I've heard that homemade sourdough bread may be the least bad. Nevertheless, I treat bread like I treat liquor, cake, and french fries, consumed extremely rarely in very small amounts as part of some social occasion.
YES!
That dietary advice is so yesterday. Check out the new inspired recommendations from the Food Compass. Eat your way to better health by eating Frosted Mini Wheats, Lucky Charms and chocolate covered almonds. Or how about some egg substitute cooked in vegetable oil?https://sites.tufts.edu/foodcompass
They're magically delicious!
Or is it tragically malicious?
it is ALL JUST PLAIN MURDER ANY WAY YOU LOOK AT IT
I call BS on the DASH diet.
I'm afraid that the Mayo Clinic is part of the medical establishment and is giving flawed guidance. Their approach to Type 2 Diabetes, in particular, is patently far less than optimal. Insulin resistance is the underlying factor in Metabolic Syndrome. Insulin resistance can be detected long before blood sugar is out of control. The body responds to the constant input of glucose from sugar and refined carbs (from snacking and meals) by producing more insulin to get the excessive contributions arriving in the blood back to set-point. The recipient cell being 'forced' by insulin to accept glucose, beyond their needs begin to be less responsive to insulin, ie they are developing insulin resistance. In response, the pancreas produces even more insulin, since the priority of the body is to keep the blood sugar level under control. This is a damaging process which, after years, finally results in sufficient damage to the pancreas itself that insulin production drops and blood sugar is now manifestly out-of-control and this can now be seen in the fasting blood sugar lab tests.

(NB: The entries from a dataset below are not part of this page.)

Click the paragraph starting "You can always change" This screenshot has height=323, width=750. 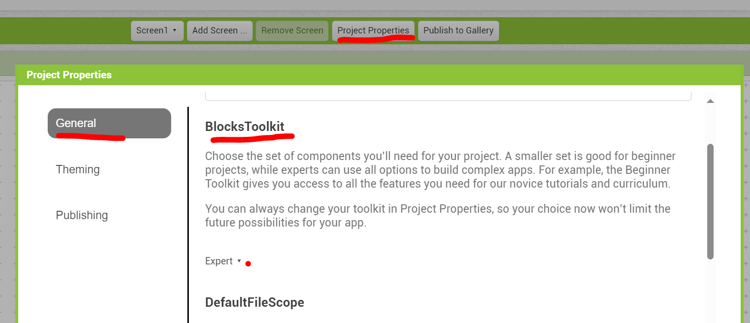tap(438, 215)
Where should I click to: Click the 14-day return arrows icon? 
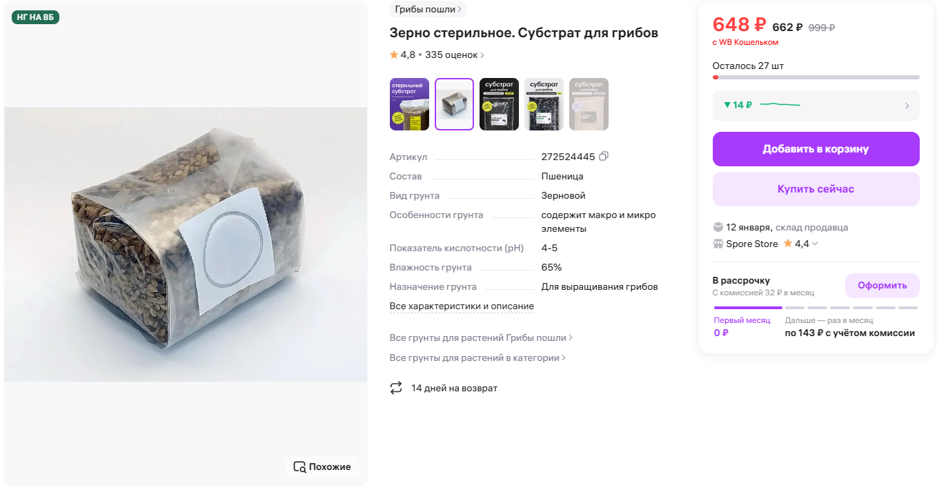[x=396, y=388]
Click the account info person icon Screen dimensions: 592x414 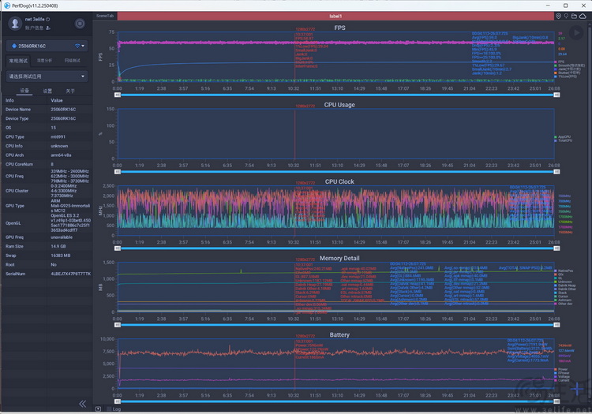point(48,28)
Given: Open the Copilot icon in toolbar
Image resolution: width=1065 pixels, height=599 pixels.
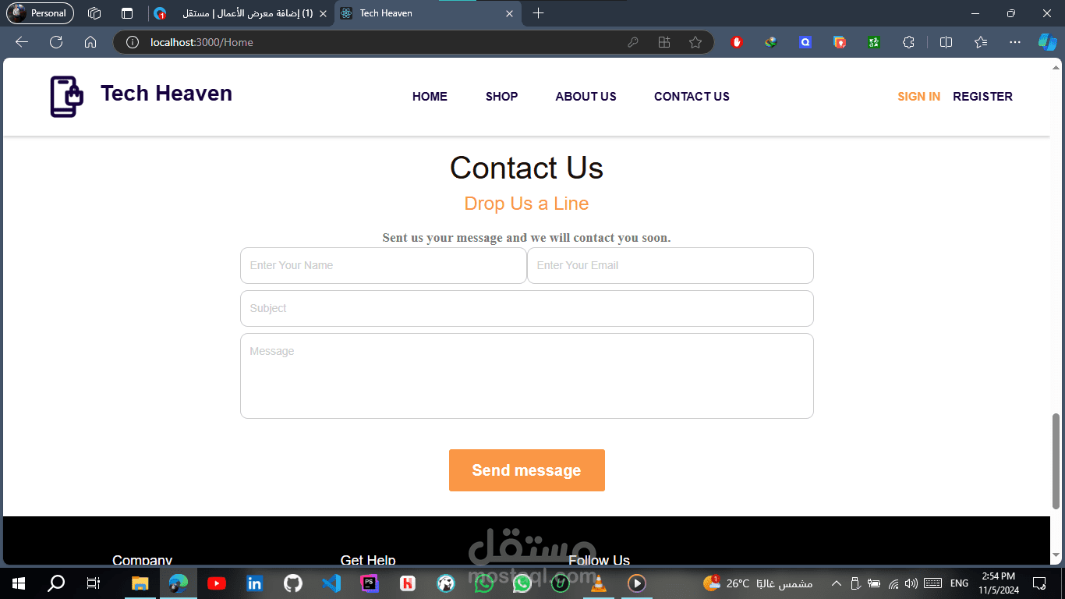Looking at the screenshot, I should (x=1047, y=42).
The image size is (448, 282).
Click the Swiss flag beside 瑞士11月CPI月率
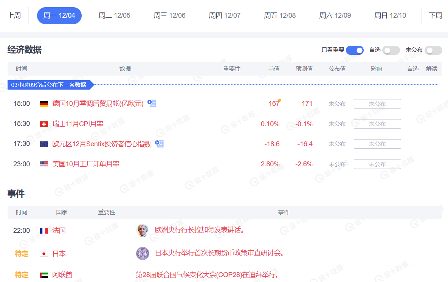tap(43, 123)
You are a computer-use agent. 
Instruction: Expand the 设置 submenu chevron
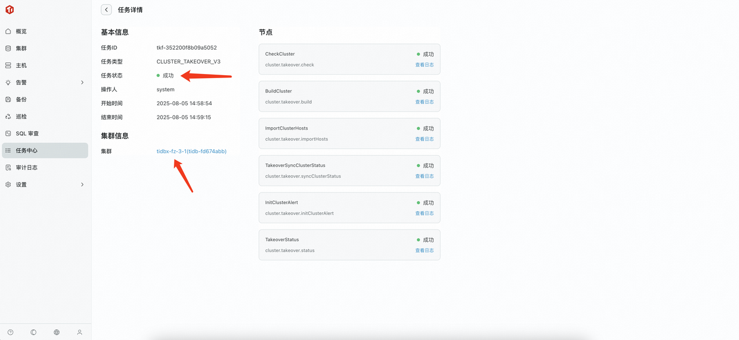[82, 184]
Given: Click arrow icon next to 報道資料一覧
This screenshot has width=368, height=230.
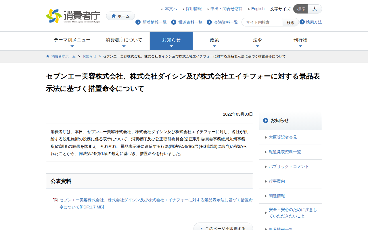Looking at the screenshot, I should click(x=174, y=22).
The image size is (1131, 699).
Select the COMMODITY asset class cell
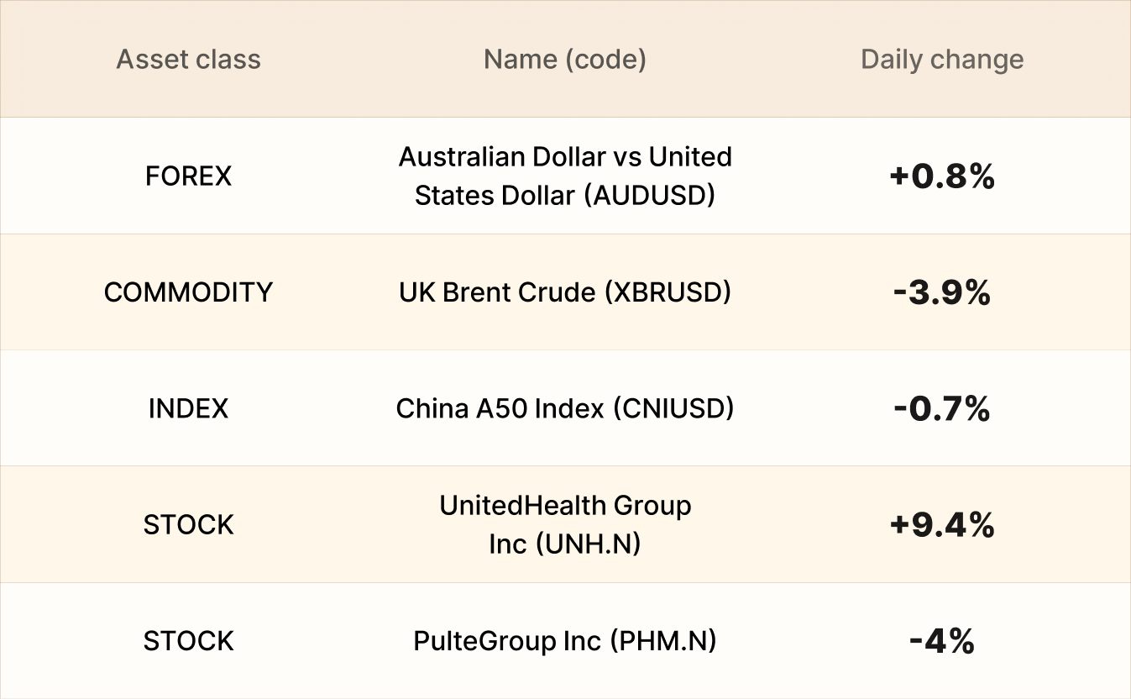click(188, 292)
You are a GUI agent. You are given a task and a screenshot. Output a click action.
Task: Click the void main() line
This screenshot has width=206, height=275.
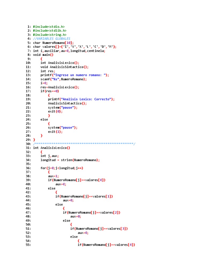[x=43, y=55]
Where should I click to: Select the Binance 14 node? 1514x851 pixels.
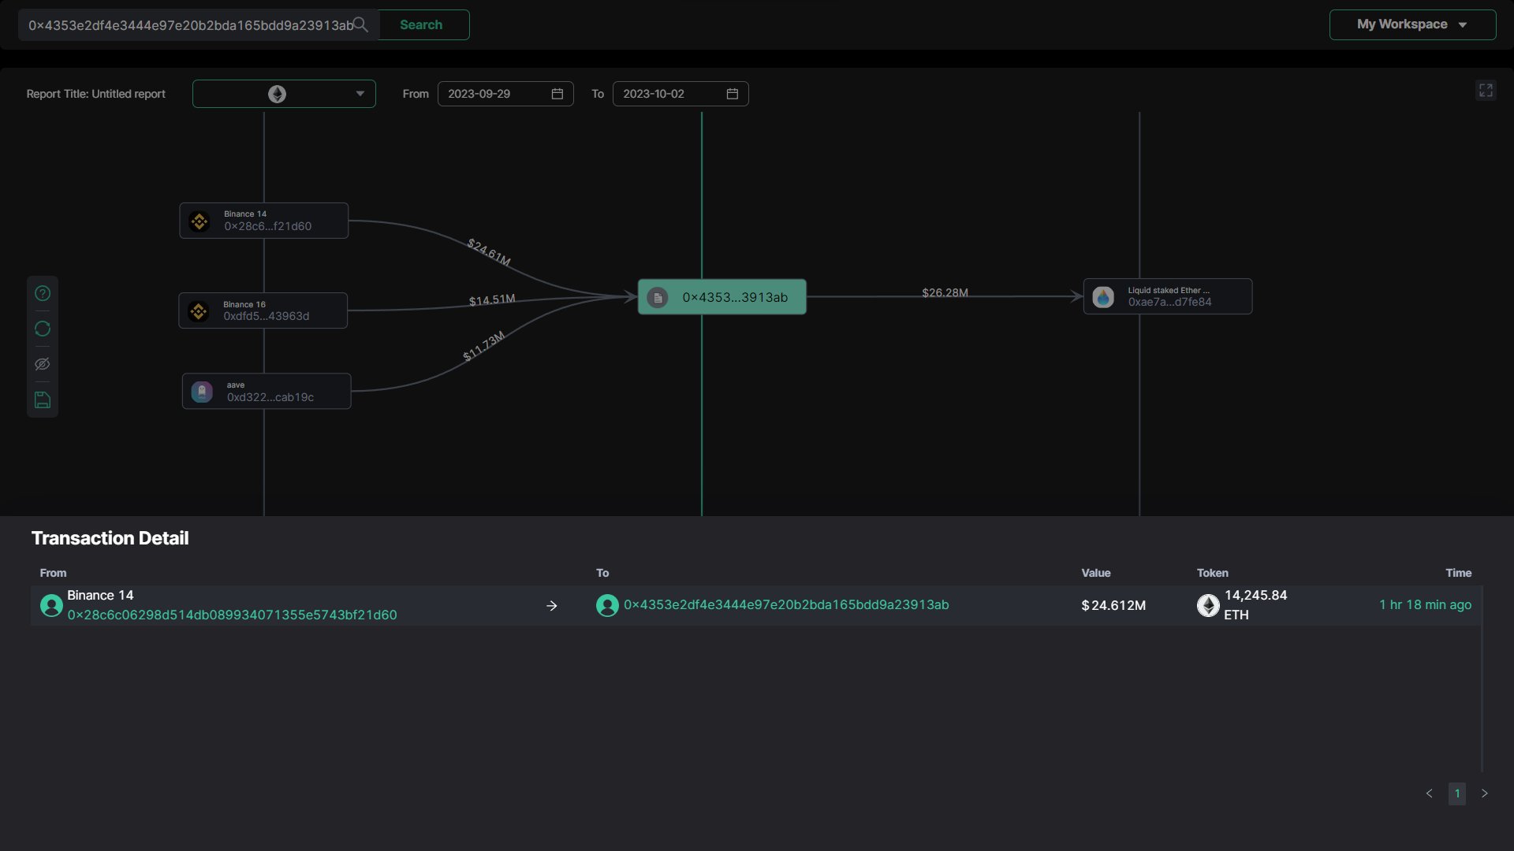tap(263, 221)

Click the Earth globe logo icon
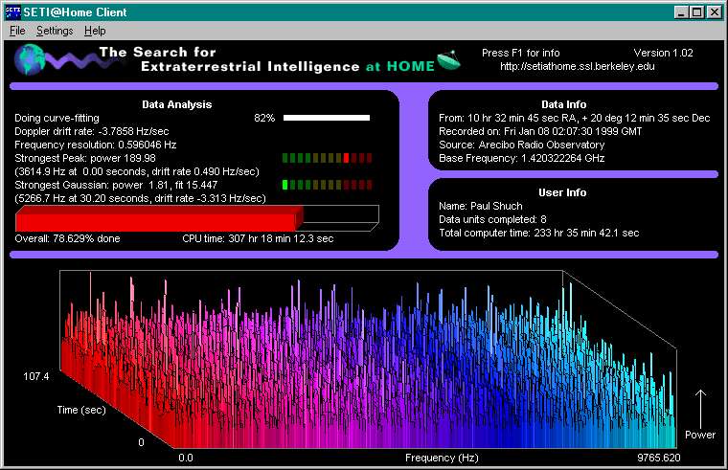pos(28,61)
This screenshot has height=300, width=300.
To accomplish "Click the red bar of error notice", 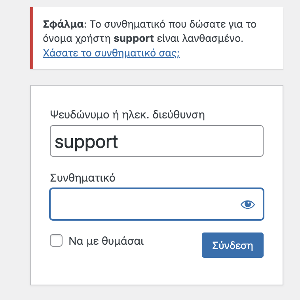I will click(32, 38).
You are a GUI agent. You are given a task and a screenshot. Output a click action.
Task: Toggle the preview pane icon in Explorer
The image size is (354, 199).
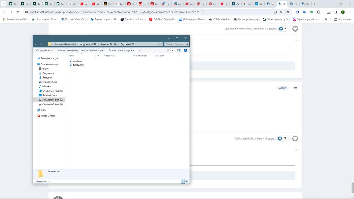pos(179,50)
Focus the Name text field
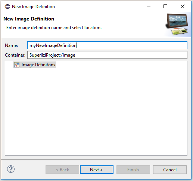The width and height of the screenshot is (193, 181). click(107, 45)
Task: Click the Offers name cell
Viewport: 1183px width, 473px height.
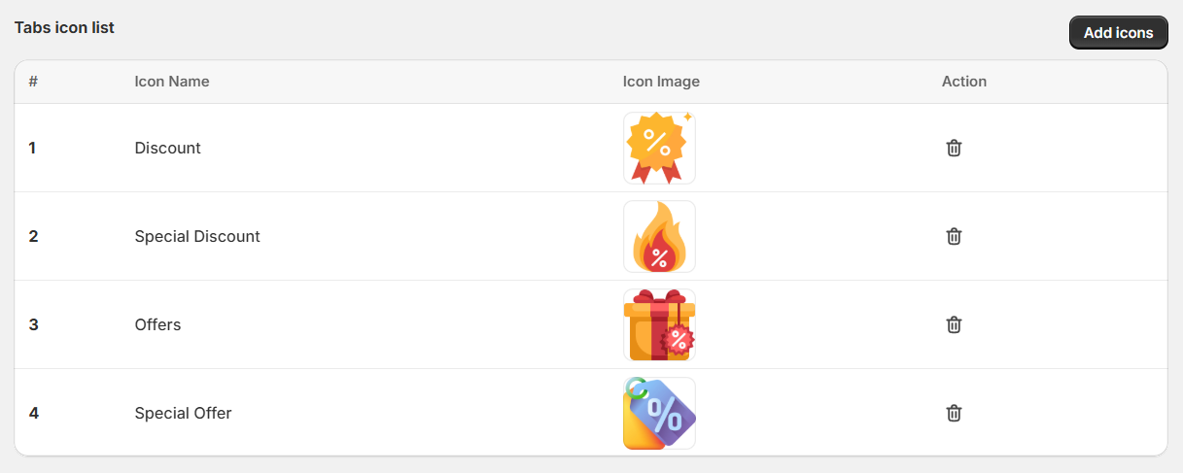Action: [x=157, y=324]
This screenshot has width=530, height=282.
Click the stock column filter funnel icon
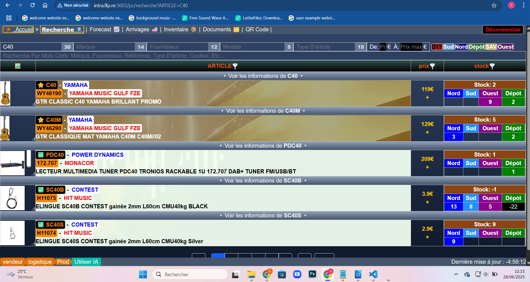492,66
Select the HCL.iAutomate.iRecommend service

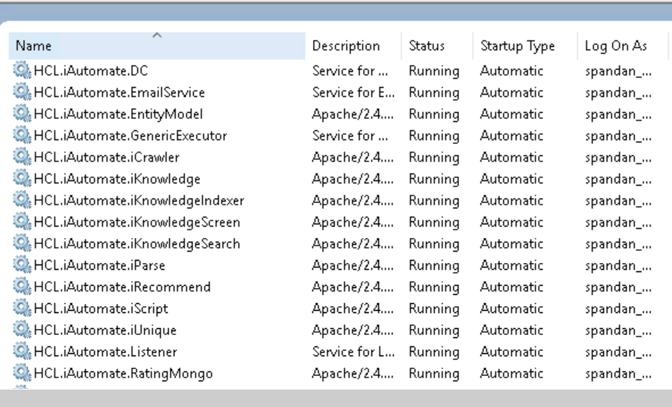tap(122, 287)
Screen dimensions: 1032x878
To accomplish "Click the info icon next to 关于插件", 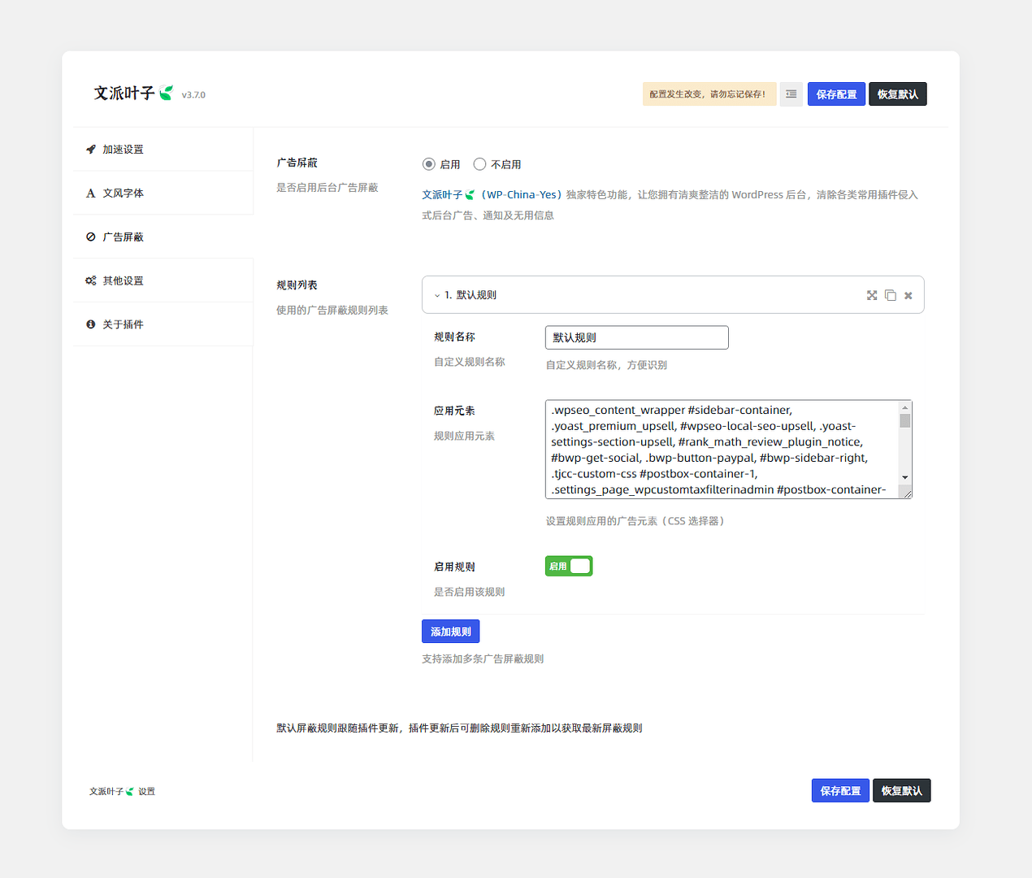I will click(x=91, y=324).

Much other damage has been done at this point, likely including the development of NAFLD, non-alcoholic fatty liver disease, cardiovascular damage, fatty tissue dysfunction etc. The process could have been detected much sooner if the bloodwork included measurement of insulin, not just fasting blood sugar. Though insulin measurement methodology has not been nationally standardized, any consistent method would show that higher and higher levels are required in order to for the body to maintain its (individualized) target fasting blood sugar level.
Dr. Kraft included insulin measurement in addition to blood sugar during glucose tolerance testing many decades ago. Dr. Pradip Jamnada gives a very good condensed explanation of the Kraft test in this YouTube video: https://www.youtube.com/watch?v=SxS2AayOHmo
See HOMA-IR (fasting insulin * fasting glucose / 405 in USA) and A1C blood tests. Either one would give a good proxy of what Dr. Kraft was measuring.
I think it is gross medical malpractice that Americans aren't strongly encouraged to have one or both of these tests or the Kraft Test every year of adulthood.